Mendirikan Pesantren dan NU

Menurut buku K.H. Hasyim Asy'ari, Pengabdian Seorang Kyai untuk Negeri (Museum Kebangkitan Nasional, 2017), Hasyim Asy'ari lahir pada 14 Februari 1871 di dekat Jombang, Jawa Timur. Namun menurut sumber internet, ia lahir pada 10 April 1875 di Demak, Jawa Tengah. Perbedaan ini tentu perlu ditelusuri lebih lanjut.

Di ruang pameran Museum Kebangkitan Nasional (Dokpri)
Di ruang pameran Museum Kebangkitan Nasional (Dokpri)
Pada 1899 Hasyim Asy'ari mendirikan Pesantren Tebuireng, Jombang. Selanjutnya pada 1926 mendirikan Nahdlatul Ulama (NU). Hasyim Asy'ari meninggal pada 1947. Sayang foto-foto Hasyim Asy'ari sering tidak ada dalam buku-buku sejarah, sehingga wajahnya tidak dikenal. Kalaupun ada, sering berbeda-beda antara buku yang satu dengan buku lain.

Santri dan tentara

Lily Wahid memberikan sambutan mewakili keluarga dalam pembukaan pameran itu. Lily merupakan cucu Hasyim Asy'ari. Kata Lily, santri dan tentara pada saat itu selalu bersatu. Tentang kakeknya itu, menurut Lily, selalu mengutamakan toleransi, sabar, dan tawakal.
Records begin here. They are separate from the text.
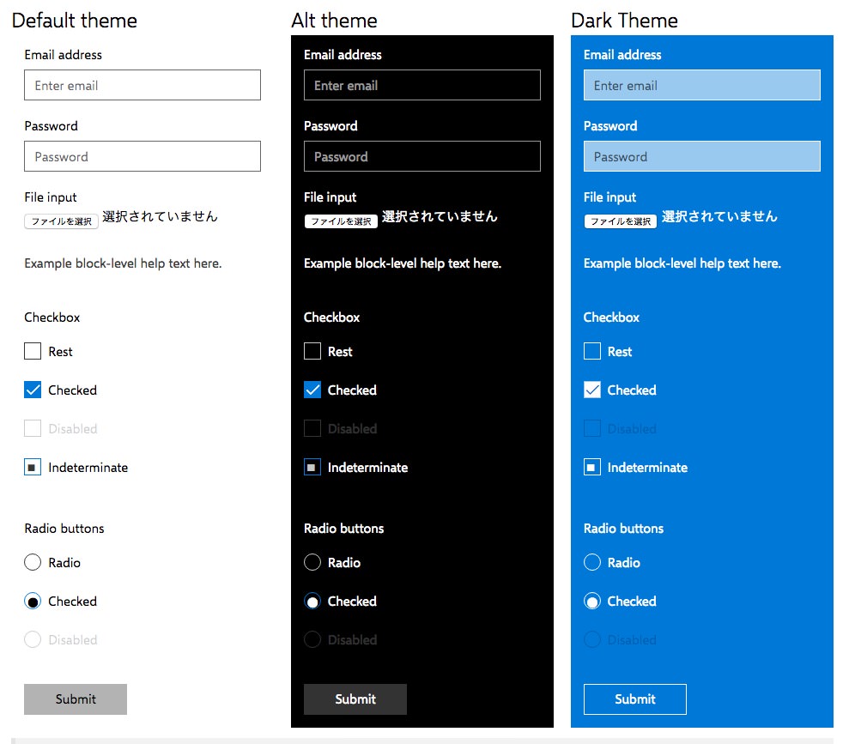855x744 pixels.
Task: Toggle the Indeterminate checkbox in Dark Theme
Action: coord(592,468)
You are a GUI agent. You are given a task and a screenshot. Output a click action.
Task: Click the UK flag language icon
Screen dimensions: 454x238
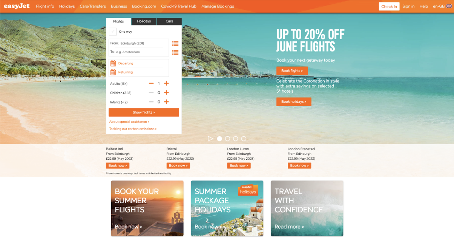[449, 6]
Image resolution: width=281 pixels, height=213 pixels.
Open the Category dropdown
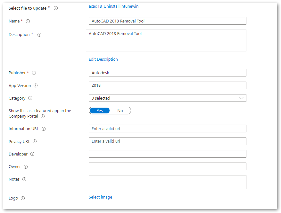pos(167,98)
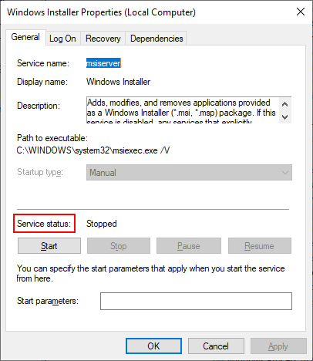This screenshot has width=313, height=361.
Task: Click the Start service button
Action: point(49,246)
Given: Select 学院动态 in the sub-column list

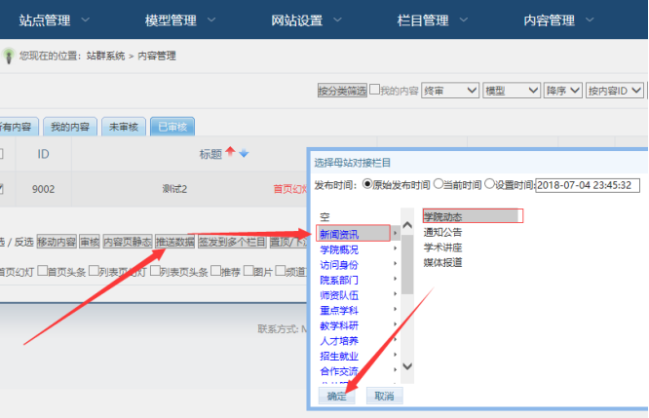Looking at the screenshot, I should pos(473,216).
Menariknya, Hasyim Asy'ari mempunyai anak bernama Wahid Hasyim. Ia juga tokoh pesantren dan NU. Bahkan pernah diangkat oleh Presiden Soekarno sebagai menteri. Ayah dan anak kemudian dianugerahi gelar Pahlawan Nasional.

Sejak beberapa tahun lalu cucu Hasyim Asy'ari, Abdurrahman Wahid, baru diusulkan sebagai pahlawan nasional. Tokoh yang dikenal sebagai Gus Dur ini pernah menjabat Presiden RI. Kalau saja Gur Dur resmi diangkat sebagai pahlawan nasional, inilah keunikan dalam sejarah: kakek, anak, dan cucu mendapatkan anugerah Pahlawan Nasional.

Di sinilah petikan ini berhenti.